[Data entries]
+++

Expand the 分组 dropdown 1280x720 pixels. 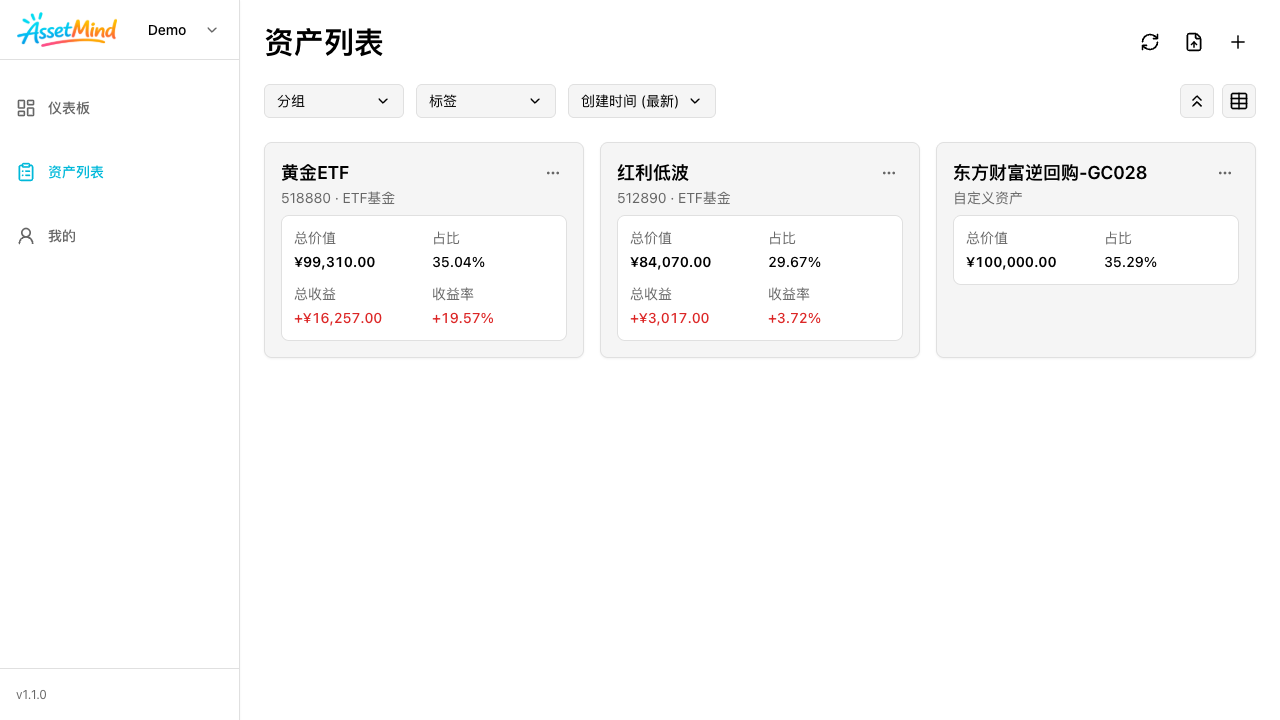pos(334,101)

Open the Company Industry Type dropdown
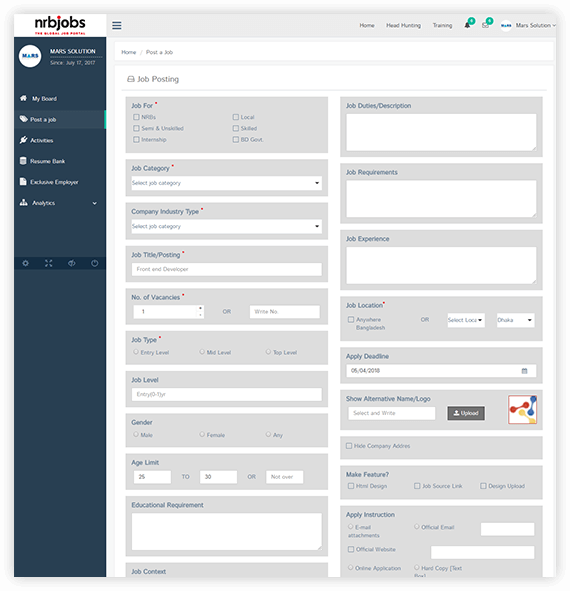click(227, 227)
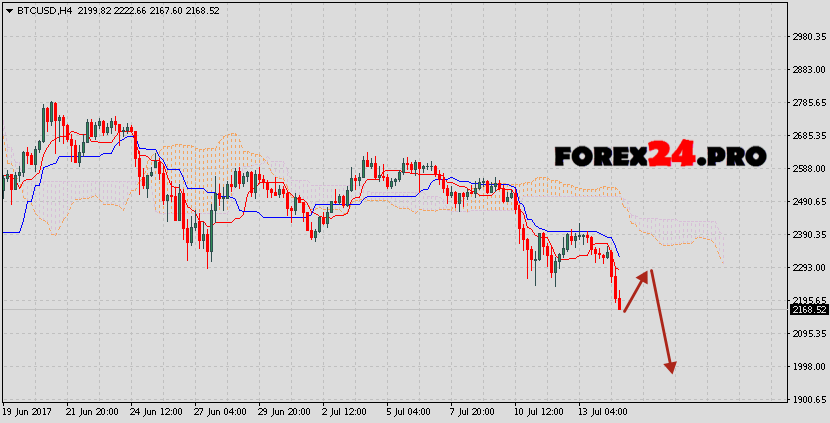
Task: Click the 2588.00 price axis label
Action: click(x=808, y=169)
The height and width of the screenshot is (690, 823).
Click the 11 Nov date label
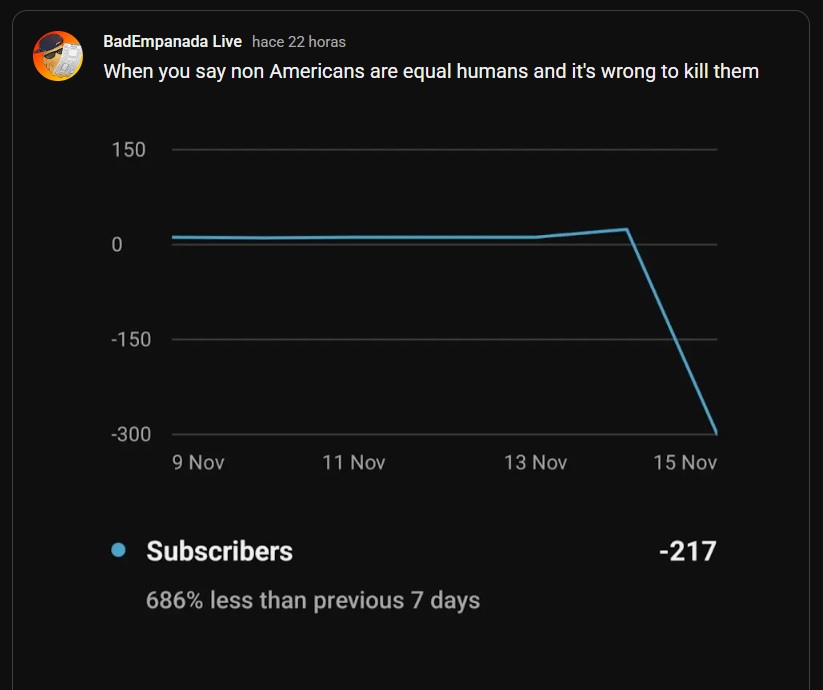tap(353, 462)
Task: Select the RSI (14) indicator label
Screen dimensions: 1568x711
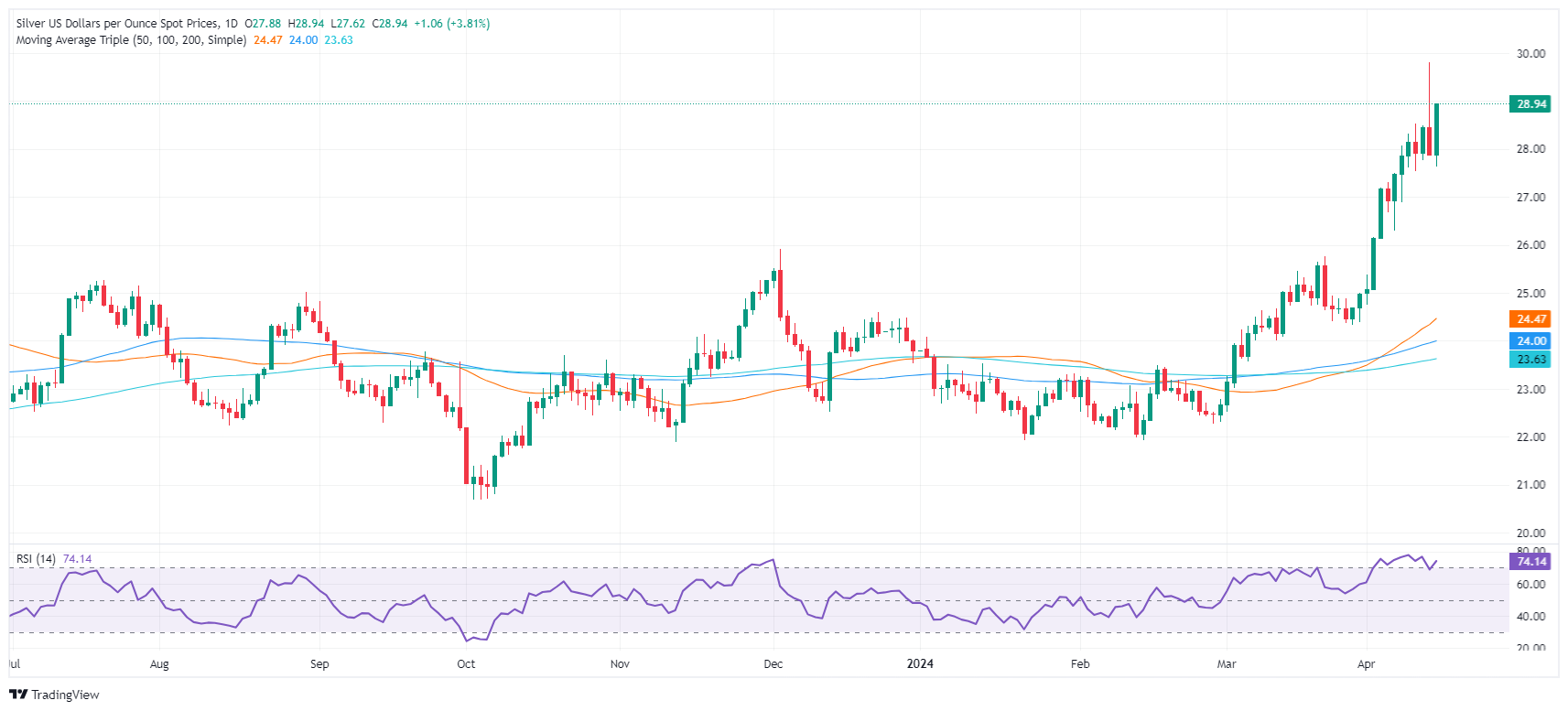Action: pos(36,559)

+++

Print the lines from the one that contains "Click the 11 Nov date label" through the last line of the data, exactly and in full, and no other lines. Pictures are not part of the copy.

** Solution to this task **
Click the 11 Nov date label
tap(353, 462)
Task: Select the RSI (14) indicator label
Screen dimensions: 1568x711
Action: pos(36,559)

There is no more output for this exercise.